Rilkefan: George Carlin? I first saw it on Juan Cole (8th August) but he had quote-marks on it but no name, suggesting he didn't know the origin.

Can't be Leno, he hasn't said anything funny for years now.

I don't think this is Sunnies vs. Shia & Kurds struggle; it seems more geographical than sectarian, considering that Al Sadr is on the anti-federalist side of things. I'm pretty sure that eventually Sunnies and Shia will find a compromise and it'll turn into traditional 'Arabs vs. Kurds' model.

Gary, I'm skeptical of the weighting you give to temporary versus permanent governments here. I have in mind the experience of postwar Japan, which had a constitution handed to it a year after the war ended, got a government under that a year later, and didn't regain real sovereignty until five years after that. Nonetheless, the postwar era went fairly well.

First of all, I may not have made it clear that in my last comment in this thread, I wasn't presenting my argument; I was presenting the argument for the Constitution Now case, as I understood it.

An entirely different question is "will that plan work?"

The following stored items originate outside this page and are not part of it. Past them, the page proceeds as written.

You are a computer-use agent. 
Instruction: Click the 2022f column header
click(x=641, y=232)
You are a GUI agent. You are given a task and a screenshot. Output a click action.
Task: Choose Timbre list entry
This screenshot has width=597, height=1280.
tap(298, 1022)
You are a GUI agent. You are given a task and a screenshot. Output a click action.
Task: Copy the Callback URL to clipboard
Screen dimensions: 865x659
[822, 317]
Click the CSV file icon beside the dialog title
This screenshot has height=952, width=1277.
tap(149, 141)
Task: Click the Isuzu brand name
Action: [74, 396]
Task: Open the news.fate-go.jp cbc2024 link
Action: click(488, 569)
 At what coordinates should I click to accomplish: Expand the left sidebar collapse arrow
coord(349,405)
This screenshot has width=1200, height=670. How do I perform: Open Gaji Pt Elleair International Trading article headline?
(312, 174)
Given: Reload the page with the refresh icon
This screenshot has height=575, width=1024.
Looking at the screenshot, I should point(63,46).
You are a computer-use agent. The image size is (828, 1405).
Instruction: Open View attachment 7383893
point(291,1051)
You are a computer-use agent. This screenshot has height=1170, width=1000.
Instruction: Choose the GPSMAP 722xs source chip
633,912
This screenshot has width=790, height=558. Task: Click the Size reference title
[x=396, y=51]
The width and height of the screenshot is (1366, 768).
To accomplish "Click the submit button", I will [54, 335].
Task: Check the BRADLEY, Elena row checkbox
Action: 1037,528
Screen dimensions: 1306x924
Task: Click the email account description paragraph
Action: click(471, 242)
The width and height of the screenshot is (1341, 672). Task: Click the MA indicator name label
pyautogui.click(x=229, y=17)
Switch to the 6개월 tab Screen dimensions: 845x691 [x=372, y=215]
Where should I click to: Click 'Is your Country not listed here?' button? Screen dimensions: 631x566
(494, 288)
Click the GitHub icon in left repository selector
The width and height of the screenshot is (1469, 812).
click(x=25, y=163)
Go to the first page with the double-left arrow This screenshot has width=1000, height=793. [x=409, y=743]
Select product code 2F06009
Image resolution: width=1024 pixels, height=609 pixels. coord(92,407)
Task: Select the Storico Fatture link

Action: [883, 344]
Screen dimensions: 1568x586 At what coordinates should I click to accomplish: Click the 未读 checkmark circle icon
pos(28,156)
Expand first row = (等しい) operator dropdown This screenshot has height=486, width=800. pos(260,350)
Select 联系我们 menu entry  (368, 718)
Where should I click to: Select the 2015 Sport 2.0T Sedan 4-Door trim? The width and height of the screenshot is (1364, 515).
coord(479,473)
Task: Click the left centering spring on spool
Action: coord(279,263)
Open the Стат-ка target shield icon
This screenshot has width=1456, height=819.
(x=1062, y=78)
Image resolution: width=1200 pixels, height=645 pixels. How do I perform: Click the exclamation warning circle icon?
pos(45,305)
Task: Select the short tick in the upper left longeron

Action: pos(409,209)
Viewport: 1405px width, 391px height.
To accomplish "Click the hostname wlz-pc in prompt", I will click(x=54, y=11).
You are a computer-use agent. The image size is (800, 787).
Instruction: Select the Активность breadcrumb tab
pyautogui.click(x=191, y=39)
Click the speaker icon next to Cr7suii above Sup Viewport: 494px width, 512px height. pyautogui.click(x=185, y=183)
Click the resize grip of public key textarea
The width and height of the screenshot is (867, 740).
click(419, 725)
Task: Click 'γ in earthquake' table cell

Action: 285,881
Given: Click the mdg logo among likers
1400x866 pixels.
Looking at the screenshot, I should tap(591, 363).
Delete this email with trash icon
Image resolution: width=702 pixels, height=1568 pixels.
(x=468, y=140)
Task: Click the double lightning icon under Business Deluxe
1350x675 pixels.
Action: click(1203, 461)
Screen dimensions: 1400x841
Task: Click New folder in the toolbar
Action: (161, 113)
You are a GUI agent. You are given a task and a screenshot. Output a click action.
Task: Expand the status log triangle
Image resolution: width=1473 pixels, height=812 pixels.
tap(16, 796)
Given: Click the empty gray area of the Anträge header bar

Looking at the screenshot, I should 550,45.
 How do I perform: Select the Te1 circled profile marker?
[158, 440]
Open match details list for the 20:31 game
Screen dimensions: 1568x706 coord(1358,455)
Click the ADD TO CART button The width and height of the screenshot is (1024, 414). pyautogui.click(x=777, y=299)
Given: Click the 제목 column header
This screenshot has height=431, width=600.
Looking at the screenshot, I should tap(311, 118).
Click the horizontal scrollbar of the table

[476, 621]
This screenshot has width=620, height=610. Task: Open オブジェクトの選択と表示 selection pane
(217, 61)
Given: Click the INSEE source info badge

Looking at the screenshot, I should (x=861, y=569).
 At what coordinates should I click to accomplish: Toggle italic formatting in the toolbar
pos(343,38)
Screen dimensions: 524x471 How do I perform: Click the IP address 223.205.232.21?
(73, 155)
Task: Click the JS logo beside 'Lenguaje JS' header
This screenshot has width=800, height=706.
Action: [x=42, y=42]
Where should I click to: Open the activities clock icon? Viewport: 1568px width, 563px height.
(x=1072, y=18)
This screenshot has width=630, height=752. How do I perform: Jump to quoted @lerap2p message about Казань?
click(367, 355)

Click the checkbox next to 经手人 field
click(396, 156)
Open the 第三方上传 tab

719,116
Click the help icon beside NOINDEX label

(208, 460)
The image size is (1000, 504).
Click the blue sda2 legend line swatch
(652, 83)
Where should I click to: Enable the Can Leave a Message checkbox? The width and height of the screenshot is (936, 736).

And my answer is, this minute (ask me again in five minutes): no idea, but I'm not a raging optimist at this point.

That is, I do think there's some abstract validity to the argument I presented (which is not mine). But success or failure depends upon the circumstances and specifics on the ground, and as we know, those are lousy. On the flip side, insurgencies, in fact, have been supressed a number of times in the last hundred years, under lousy, horrific, circumstances, and, yes, democracy has been introduced to countries (or, at least, an insurgency was suppressed; which it is depends where).

On the other hand, I'd say, Bruce, that Japan (and Germany) make pretty darn lousy comparisons to Iraq. The main differences are that both countries were utterly laid waste and utterly defeated, and most of all, in Japan, the Emperor's authority was completely preserved, just made subservient to SCAP, to MacArthur as Supreme Commander Allied Pacific. So there was simply no question of any significant Japanese resistance to the orders of the Emperor; if you didn't like it, you killed yourself.

Obviously, the situation in Iraq is wildly different.

Okay, Gary, I missed your purpose in the previous post. (There's a reason I try to flag "this is me attempting to present someone else's case, as I understand it".)

I agree that the situations in Japan and Germany were quite different, and intended to suggest by the longer timetable in Japan than Iraq that even more going slow is in order now, but, um, I didn't actually say that. Oops.

What I was thinking when I wrote this was: clearly, it would be best, by far, for there to be a constitution that everyone agreed to, where 'everyone', ideally, means not just the people on the drafting committee, but the people they (supposedly) represent. Next best option, I think, is that all the people on the committee buy into the constitution, and thus have some incentive to try to sell it to their respective communities, which would be easier because they had bought in, since that would make it at least a little harder to portray the constitution as just a Shi'a/Kurd constitution (or whatever.) Worst is for someone to walk away.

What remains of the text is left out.